Instructions to follow:
Look through the material below and copy every line containing the word "computer".

Exercise inputs:
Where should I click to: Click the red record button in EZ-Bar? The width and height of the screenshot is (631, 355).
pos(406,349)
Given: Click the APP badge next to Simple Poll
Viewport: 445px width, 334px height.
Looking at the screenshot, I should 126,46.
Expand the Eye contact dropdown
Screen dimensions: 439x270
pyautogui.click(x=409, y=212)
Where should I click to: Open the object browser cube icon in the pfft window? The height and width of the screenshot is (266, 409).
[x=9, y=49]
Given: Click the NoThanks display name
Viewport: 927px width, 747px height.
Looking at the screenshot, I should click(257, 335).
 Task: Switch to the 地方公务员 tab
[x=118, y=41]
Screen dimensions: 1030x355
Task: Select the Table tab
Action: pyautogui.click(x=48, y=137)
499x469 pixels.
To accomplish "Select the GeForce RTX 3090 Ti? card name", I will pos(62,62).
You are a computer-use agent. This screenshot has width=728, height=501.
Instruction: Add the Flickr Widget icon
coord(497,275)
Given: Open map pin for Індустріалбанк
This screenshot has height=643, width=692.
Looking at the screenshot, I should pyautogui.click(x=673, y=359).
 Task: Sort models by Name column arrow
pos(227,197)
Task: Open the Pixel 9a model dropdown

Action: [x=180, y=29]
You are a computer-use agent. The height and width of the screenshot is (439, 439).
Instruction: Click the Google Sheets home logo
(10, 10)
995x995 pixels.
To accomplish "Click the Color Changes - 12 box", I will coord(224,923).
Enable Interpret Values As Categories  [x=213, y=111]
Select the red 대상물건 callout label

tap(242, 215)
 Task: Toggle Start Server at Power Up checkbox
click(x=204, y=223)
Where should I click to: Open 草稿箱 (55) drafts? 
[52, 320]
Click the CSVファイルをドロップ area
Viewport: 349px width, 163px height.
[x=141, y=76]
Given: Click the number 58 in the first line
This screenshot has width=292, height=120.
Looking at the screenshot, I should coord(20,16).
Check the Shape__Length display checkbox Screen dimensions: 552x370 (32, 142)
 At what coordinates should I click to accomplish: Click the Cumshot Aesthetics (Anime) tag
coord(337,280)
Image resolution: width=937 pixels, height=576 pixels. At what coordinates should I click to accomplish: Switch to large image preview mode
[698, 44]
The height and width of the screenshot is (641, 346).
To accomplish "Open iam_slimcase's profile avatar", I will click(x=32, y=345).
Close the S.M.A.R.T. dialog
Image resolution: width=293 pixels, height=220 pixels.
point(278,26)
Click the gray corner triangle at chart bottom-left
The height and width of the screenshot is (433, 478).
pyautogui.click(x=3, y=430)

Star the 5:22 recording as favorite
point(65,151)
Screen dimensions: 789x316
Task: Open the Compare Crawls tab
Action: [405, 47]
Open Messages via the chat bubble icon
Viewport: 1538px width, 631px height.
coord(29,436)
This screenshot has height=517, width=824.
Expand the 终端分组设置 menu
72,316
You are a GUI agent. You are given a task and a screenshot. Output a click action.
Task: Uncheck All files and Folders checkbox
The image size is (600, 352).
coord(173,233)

Task response:
You are a computer-use agent. This screenshot has width=728, height=501.
You are a computer-use agent. The height and width of the screenshot is (439, 439).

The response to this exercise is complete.